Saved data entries
____________
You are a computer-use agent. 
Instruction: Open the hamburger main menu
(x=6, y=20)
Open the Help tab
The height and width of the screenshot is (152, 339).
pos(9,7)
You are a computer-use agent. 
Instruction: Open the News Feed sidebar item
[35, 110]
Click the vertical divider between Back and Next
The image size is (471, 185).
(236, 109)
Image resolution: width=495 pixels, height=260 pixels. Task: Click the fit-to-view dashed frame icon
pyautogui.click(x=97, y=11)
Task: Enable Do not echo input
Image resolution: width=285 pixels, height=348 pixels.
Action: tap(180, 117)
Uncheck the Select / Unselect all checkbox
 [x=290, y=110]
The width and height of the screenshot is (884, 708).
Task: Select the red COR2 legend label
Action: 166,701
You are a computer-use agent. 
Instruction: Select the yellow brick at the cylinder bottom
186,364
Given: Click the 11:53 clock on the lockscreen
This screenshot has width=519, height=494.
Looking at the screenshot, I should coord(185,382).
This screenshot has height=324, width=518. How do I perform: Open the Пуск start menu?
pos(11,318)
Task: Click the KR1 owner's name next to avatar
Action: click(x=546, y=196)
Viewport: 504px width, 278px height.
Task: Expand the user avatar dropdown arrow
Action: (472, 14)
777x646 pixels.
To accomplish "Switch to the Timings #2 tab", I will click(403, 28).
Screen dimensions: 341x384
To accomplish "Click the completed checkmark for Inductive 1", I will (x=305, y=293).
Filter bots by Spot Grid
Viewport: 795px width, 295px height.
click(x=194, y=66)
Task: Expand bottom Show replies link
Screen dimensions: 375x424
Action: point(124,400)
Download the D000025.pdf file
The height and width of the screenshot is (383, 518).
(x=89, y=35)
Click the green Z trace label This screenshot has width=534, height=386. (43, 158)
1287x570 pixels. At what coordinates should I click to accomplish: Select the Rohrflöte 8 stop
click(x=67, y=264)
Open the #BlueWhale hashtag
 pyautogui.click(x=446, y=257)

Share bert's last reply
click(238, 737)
____________
REQUIRED WORK
All of the data above should be output exactly.

RESULT BELOW
You are a computer-use agent. 
Instruction: Open the hamburger main menu
(x=6, y=20)
Open the Help tab
The height and width of the screenshot is (152, 339).
pos(9,7)
You are a computer-use agent. 
Instruction: Open the News Feed sidebar item
[35, 110]
Click the vertical divider between Back and Next
The image size is (471, 185).
(236, 109)
Image resolution: width=495 pixels, height=260 pixels. Task: Click the fit-to-view dashed frame icon
pyautogui.click(x=97, y=11)
Task: Enable Do not echo input
Image resolution: width=285 pixels, height=348 pixels.
Action: tap(180, 117)
Uncheck the Select / Unselect all checkbox
 [x=290, y=110]
The width and height of the screenshot is (884, 708).
Task: Select the red COR2 legend label
Action: 166,701
You are a computer-use agent. 
Instruction: Select the yellow brick at the cylinder bottom
186,364
Given: Click the 11:53 clock on the lockscreen
This screenshot has width=519, height=494.
Looking at the screenshot, I should coord(185,382).
This screenshot has height=324, width=518. How do I perform: Open the Пуск start menu?
pos(11,318)
Task: Click the KR1 owner's name next to avatar
Action: click(x=546, y=196)
Viewport: 504px width, 278px height.
Task: Expand the user avatar dropdown arrow
Action: (472, 14)
777x646 pixels.
To accomplish "Switch to the Timings #2 tab", I will click(403, 28).
Screen dimensions: 341x384
To accomplish "Click the completed checkmark for Inductive 1", I will (x=305, y=293).
Filter bots by Spot Grid
Viewport: 795px width, 295px height.
click(x=194, y=66)
Task: Expand bottom Show replies link
Screen dimensions: 375x424
Action: point(124,400)
Download the D000025.pdf file
The height and width of the screenshot is (383, 518).
(x=89, y=35)
Click the green Z trace label This screenshot has width=534, height=386. (43, 158)
1287x570 pixels. At what coordinates should I click to accomplish: Select the Rohrflöte 8 stop
click(x=67, y=264)
Open the #BlueWhale hashtag
 pyautogui.click(x=446, y=257)

Share bert's last reply
click(238, 737)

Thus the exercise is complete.